In plain language a third-grader could understand, the Constitution says that an ex-President can be prosecuted for treason, bribery or other crimes committed while in office. Everybody knew that for 235 years. Mitch McConnell knew it when he said Trump could be prosecuted later. Even Trump said it, through his lawyers, at his impeachment trial. Now the Supreme Court says he cannot.

The Constitution: “The President, Vice President [and others] shall be removed from Office on Impeachment for, and Conviction of, Treason, Bribery, or other high Crimes and Misdemeanors … but the Party convicted shall nevertheless be liable and subject to Indictment, Trial, Judgment and Punishment, according to Law.” (Bribery can only be committed while in office; but plenty of “other crimes” can be, too).

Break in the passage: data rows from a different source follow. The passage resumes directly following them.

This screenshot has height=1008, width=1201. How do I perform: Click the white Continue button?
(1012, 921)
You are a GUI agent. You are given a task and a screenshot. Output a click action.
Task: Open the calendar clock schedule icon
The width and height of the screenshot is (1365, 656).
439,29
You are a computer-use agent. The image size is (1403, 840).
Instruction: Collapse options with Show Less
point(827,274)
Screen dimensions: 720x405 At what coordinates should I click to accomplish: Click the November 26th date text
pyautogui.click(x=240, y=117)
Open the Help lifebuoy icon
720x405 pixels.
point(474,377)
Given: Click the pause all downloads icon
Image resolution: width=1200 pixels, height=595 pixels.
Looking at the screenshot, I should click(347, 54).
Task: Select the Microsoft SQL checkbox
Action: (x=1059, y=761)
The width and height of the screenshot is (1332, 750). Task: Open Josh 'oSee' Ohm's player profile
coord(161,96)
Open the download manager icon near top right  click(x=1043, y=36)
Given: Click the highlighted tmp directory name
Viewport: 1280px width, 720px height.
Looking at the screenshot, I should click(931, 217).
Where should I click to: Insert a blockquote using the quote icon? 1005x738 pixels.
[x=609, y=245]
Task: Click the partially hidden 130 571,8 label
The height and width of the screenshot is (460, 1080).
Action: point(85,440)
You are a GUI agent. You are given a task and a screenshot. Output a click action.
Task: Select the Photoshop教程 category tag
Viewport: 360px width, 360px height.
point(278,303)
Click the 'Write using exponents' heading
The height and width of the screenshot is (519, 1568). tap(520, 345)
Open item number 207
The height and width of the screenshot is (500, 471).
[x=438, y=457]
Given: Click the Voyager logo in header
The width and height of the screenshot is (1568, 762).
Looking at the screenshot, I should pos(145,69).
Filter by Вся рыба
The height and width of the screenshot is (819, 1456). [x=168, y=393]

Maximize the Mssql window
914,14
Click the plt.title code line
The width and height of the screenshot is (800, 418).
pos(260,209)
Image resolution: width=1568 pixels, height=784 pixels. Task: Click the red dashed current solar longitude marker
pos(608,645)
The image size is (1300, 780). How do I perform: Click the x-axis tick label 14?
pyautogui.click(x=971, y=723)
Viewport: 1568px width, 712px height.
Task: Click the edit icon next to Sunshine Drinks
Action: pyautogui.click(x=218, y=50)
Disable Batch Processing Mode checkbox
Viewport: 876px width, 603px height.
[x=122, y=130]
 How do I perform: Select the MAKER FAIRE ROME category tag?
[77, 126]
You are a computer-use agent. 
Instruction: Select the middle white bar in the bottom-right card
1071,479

The Court: An ex-President cannot be prosecuted for bribery for “official acts” while in office, if done under “core” functions assigned to him by the Constitution, such as pardons, or vetoing a law passed by Congress. His motivations for such acts cannot even be looked into, making a prosecution for bribery impossible. On that premise, he could not be prosecuted for taking a million-dollar bribe in exchange for issuing a pardon, or a billion dollars from the oil industry for vetoing a law passed by Congress, which are functions assigned to him by the Constitution. In addition and on a similar premise, the President can conspire with the Attorney General to commit all sorts of crimes because, by statute, Congress has created the Justice Department and the office of AG as part of the executive branch, so anything he does with them is also an “official act” within functions assigned to him by law, under the Constitution. And so on, subject only to a vague exception with such a high bar that it would likely never pass muster before this court, which would be inevitably called upon to approve it. And the exception does not even apply to “core” official acts. The immunity there is absolute.

The Constitution says no such thing, so where do such conclusions come from?

It all comes down to this from the court: “The nature of Presidential power requires that a former President have some immunity from criminal prosecution for official acts during his tenure in office.”

That, and a lot of sophistry, in the form of reasoning upon that premise, that would take too long to dissect here, but which, as a retired lawyer, I can say gives lawyers and law a bad name, and makes a mockery of the words chiseled above the Supreme Court’s entrance: “Equal Justice Under Law.” Not so any more. The President is now above the law. “The King can do no wrong.”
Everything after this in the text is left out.